--- Reading text ---
UNITED STATES DISTRICT COURT EASTERN DISTRICT OF MISSOURI EASTERN DIVISION
COURTNEY-A OF THE FAMILY: ) BRADLEY, a living soul and ) breathing Man, in proper person, ) sui juris, Executor of the ) Courtney-A Bradley Cestui Que Trust, ) No. 4:25-CV-254 HEA ) Plaintiff, ) ) v. ) ) KIM EVANS, Director of the Missouri ) DSS-FSD, et al., ) ) Defendants. )
OPINION, MEMORANDUM AND ORDER
This matter is before the Court on a Motion to Alter or Amend Judgment, filed by Plaintiff Courtney-A of The Family: Bradley ( “Plaintiff”) pursuant to Rule 59(e) of the Federal Rules of Civil Procedure.1 (ECF No. 25). Defendants Kim Evans and Patrick Luebbering oppose the motion. Plaintiff failed to file a reply memorandum, and the time to do so has expired. Consequently, the motion is ripe for review. For the reasons that follow, Plaintiff’s Motion to Alter or Amend Judgment will be denied.
1Plaintiff is proceeding in this matter pro se without the assistance of counsel. In this action, Plaintiff brought suit against Kim Evans, Director of the Missouri Department of Social Services (“DSS”) and Family Support Division
(“FSD”), and Patrick Luebbering, Chief Financial Officer of Missouri DSS and FSD. Plaintiff challenged the lawful authority, jurisdiction, and procedures under which DSS-FSD has pursued administrative actions against him in the enforcement of child
support orders. He alleged that Defendants unlawfully pursued child support against him “without a valid judgment, verified contract, lawful due process, or proper subject matter jurisdiction.” (ECF No. 5 at 2). He further alleges that he “was not provided notice, a lawful hearing before a competent tribunal, nor any opportunity
to rebut the presumption of liability with competent witnesses,” and that “[a]ll enforcement actions taken by DSS-FSD occurred from administrative process lacking judicial oversight or lawful standing.” (Id. at 2-3).
--- Entries provided ---
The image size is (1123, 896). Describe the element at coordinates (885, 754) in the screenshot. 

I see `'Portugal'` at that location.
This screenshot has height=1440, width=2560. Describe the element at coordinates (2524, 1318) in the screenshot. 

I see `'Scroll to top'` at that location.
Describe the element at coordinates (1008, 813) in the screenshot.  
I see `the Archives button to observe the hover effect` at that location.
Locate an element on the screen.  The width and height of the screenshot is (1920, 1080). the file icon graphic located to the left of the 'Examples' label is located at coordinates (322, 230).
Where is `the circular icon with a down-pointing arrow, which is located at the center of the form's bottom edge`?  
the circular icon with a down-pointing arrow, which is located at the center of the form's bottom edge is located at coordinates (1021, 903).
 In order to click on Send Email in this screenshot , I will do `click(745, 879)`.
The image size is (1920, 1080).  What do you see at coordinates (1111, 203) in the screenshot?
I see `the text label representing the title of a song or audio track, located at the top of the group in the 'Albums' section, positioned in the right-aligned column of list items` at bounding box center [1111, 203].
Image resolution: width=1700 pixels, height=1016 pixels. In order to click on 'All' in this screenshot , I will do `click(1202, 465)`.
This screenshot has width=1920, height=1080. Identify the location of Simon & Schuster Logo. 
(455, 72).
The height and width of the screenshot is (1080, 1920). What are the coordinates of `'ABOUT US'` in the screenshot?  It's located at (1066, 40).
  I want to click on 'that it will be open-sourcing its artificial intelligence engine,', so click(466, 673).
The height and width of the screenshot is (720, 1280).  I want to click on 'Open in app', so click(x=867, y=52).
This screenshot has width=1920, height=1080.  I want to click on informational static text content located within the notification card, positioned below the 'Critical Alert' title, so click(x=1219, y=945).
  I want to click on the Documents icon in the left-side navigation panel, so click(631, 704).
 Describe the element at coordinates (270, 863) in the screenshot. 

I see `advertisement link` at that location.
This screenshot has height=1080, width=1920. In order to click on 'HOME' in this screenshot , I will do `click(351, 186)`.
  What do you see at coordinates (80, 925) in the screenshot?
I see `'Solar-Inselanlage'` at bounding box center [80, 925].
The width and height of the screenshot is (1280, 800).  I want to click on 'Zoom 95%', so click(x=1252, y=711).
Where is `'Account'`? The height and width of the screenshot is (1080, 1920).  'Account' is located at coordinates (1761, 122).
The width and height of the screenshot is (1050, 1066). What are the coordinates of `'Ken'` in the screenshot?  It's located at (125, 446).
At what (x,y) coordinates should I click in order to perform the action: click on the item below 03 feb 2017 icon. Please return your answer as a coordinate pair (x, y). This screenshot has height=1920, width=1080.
---
Exercise requirements:
Carry on the court opinion on the child support enforcement suit from the point after its last sentence. You won't need the entries for anything here.

Expected output:
On July 22, 2025, Defendants moved to dismiss Plaintiff’s claims. Defendants argued, among other things, that the Rooker-Feldman doctrine barred Plaintiff from bringing his claims in federal court. The parties filed legal memoranda in support of and in opposition to the motion, and on October 22, 2025, the Court
granted Defendants’ Motion to Dismiss, finding that the Court lacked subject matter jurisdiction to hear this dispute under the Rooker-Feldman doctrine. In the motion presently before the Court, Plaintiff moves that the Court
reverse the dismissal of his claims. Plaintiff argues that the Court misapplied the Rooker-Feldman doctrine. He contends that he is not seeking review of a state court judgment, but rather he challenges DSS-FSD’s “independent and continuing
administrative actions.” (ECF No. 25 at 1). He also asks the Court to consider evidence that was not in the record at the time the Court ruled on Defendants’ Motion to Dismiss.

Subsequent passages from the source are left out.